Science & Medical Laboratories
This is by far the fastest growing segment of the radiation detection market. Dedicated research laboratories have substantial requirements for all types of radiation detectors and materials for functioning processes and observations targeting a myriad of applications, from “Big Physics” projects to medical and academic lab operations. Often these are customized, non-commercial detector set-ups designed to facilitate only a certain kind of specific analysis — and in most cases the cost of a detection system is not an issue.
Oil/Gas and Mining
Radiation detectors already form an integral part of the overall processes of the oil, gas and mining industries. Examples range from checking the flow of oil in sealed engines to mapping geological and geophysical areas for potential reservoirs, to identify and record formations deep within boreholes and wells.
NanoMarkets believes increasing demand for energy resources and depleting energy reserves will continue to drive demand for radiation detection equipment in these sectors. Ruggedized in-situ detectors (gamma and neutron logging devices) will continue to gain due to affordability, product customizations, and greater suitability for drilling services. Studies are ongoing to determine the extent of radiation waste from hydraulic fracking, but this likely will continue to be an area requiring significant radiation detection, and proper identification and disposal of radioactive waste items (as described above).
Various “decayed sources” can be lost, stolen, or misplaced, and ultimately find their way to the scrapyard where they may be inadvertently blended with and contaminate recycled metal. Economic and financial consequences can be high, from site closure and clean-up to broader implications damaging faith in use of recycled metal.
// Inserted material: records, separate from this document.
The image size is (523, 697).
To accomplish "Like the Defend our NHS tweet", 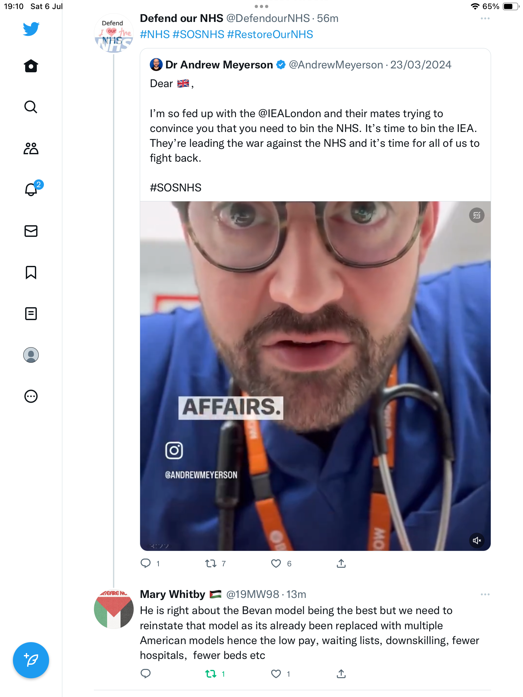I will [276, 564].
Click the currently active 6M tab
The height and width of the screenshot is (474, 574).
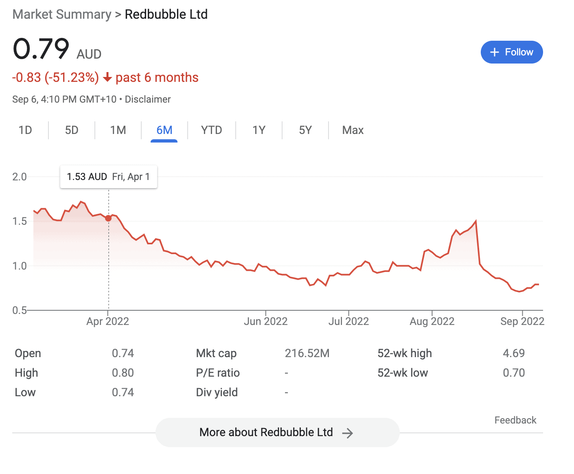click(164, 130)
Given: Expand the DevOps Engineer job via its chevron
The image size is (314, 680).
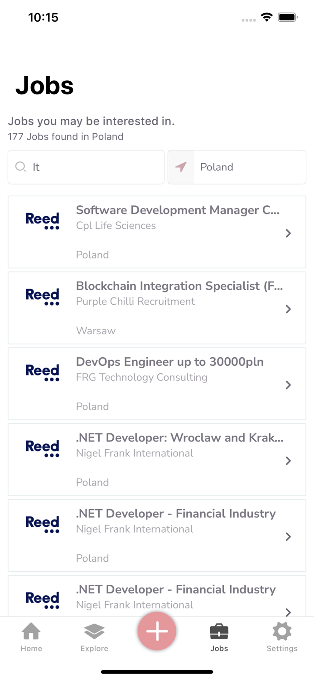Looking at the screenshot, I should pyautogui.click(x=289, y=384).
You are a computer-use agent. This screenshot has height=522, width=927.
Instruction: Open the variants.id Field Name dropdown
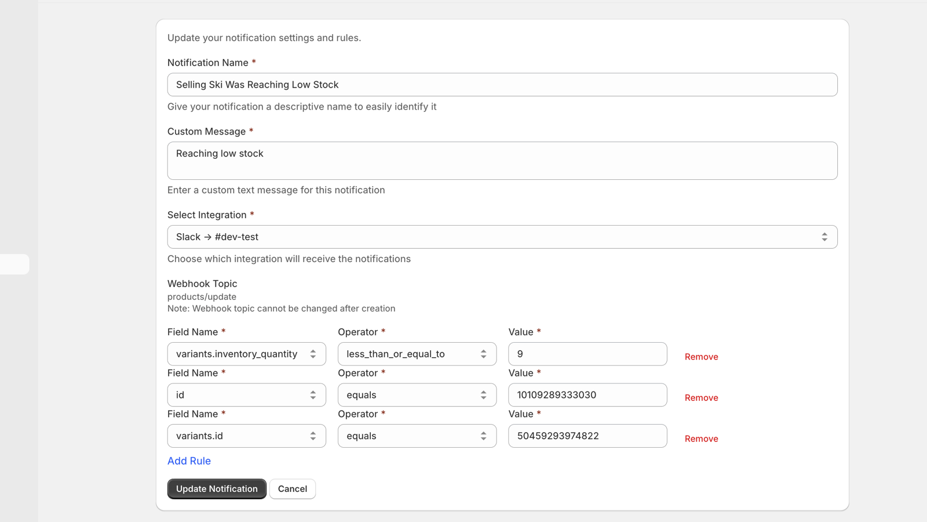(x=246, y=436)
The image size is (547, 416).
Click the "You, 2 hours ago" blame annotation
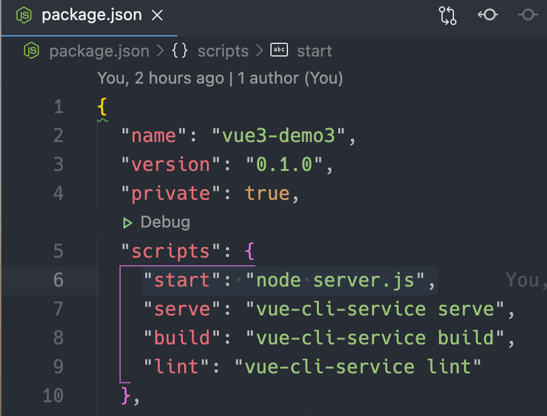[x=160, y=79]
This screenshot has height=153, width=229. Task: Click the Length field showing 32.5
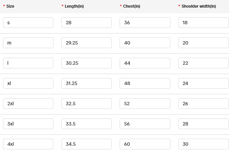coord(86,104)
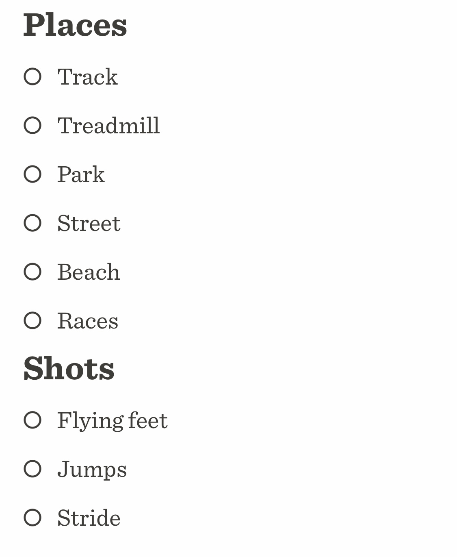This screenshot has width=457, height=557.
Task: Select the Shots section heading
Action: pyautogui.click(x=69, y=368)
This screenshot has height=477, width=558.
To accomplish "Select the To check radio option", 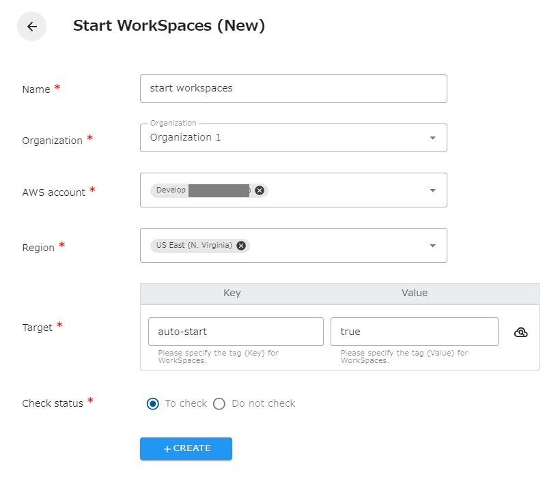I will coord(152,403).
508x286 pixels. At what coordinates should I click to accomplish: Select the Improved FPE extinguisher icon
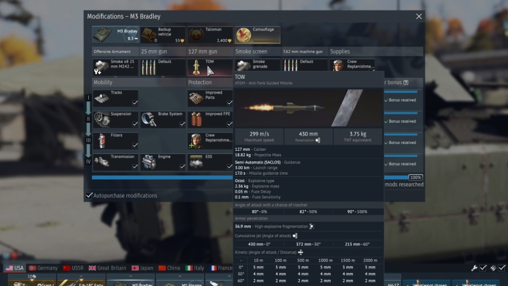pos(196,119)
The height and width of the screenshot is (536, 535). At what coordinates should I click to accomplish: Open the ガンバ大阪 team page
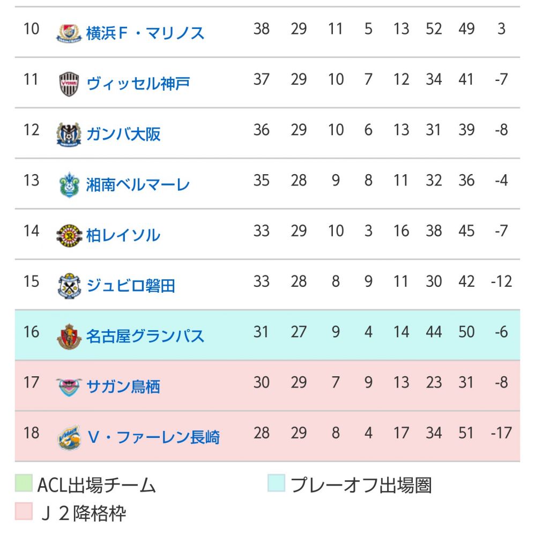pos(123,135)
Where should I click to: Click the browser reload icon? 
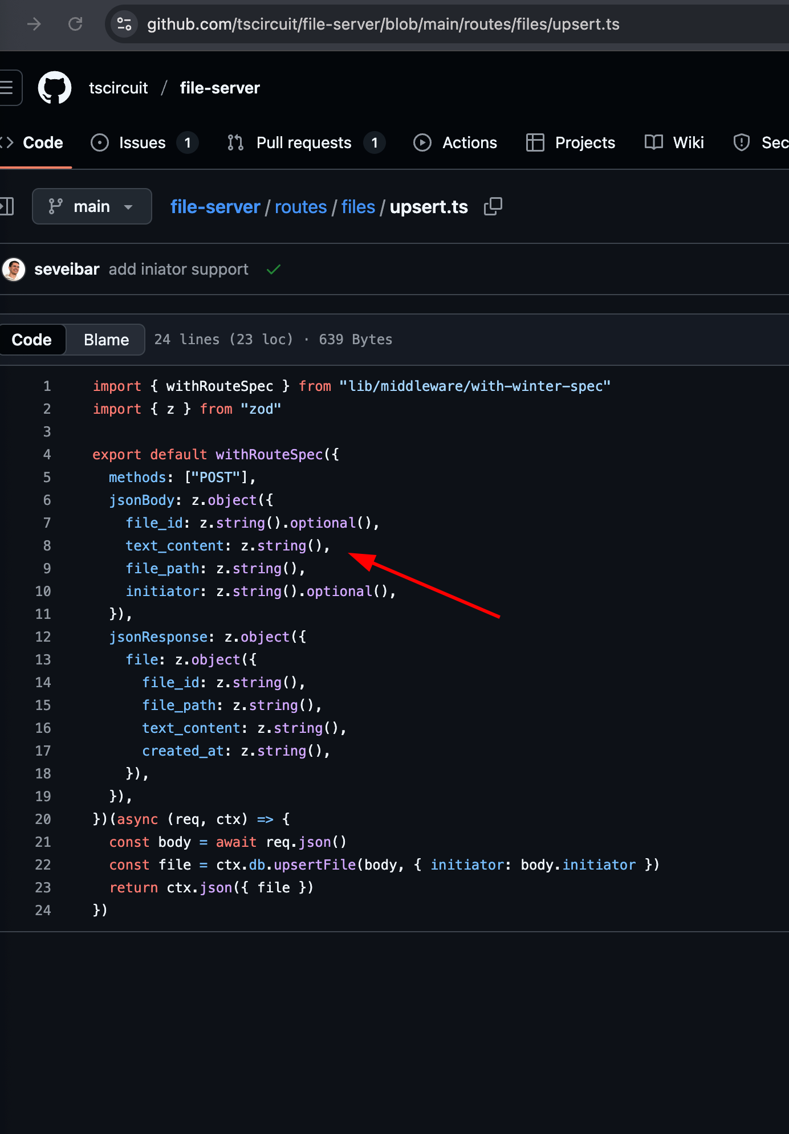pos(75,24)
Thus, radiation monitoring systems are being increasingly employed at scrap yards to detect any radiation sources reaching the sites.
Thus, radiation dump zones are heavily guarded and their requirements for measuring radiation levels turn them into a niche but strong market for radiation detectors, and we expect this trend to continue. Portal gates (including grapple-mounted detectors), area monitors, and handheld dosimeters will continue to have substantial use.
The food industry is opening up as a market for radiation detectors in a big way. With food irradiation gaining acceptance as a sterilizing method across the globe, the use of detectors is becoming crucial. Two distinct applications of radiation detectors in food irradiation are food quality testing, particularly packaged and processed materials, and monitoring workers and the environment inside the sterilizing chambers.
NanoMarkets believes that radiation detectors will have a substantial market in this sector, and there are few highly-specific products offered today. However, this market also is (1) highly subject to consumer perceptions of radiation, and (2) in many cases heavily regulated by authorities.
Emerging Industry Uses
Meanwhile, new niche markets for radiation detection equipment are emerging. For example, radiation, particularly gamma and X-rays, are utilized for preparing track-etched pores in different types of polymeric membranes. These membranes have very strong markets in medical science and the water purification industries. Radiation detectors are used to gauge the level of radiation needed in making the structure porous according to the requirements of the final product.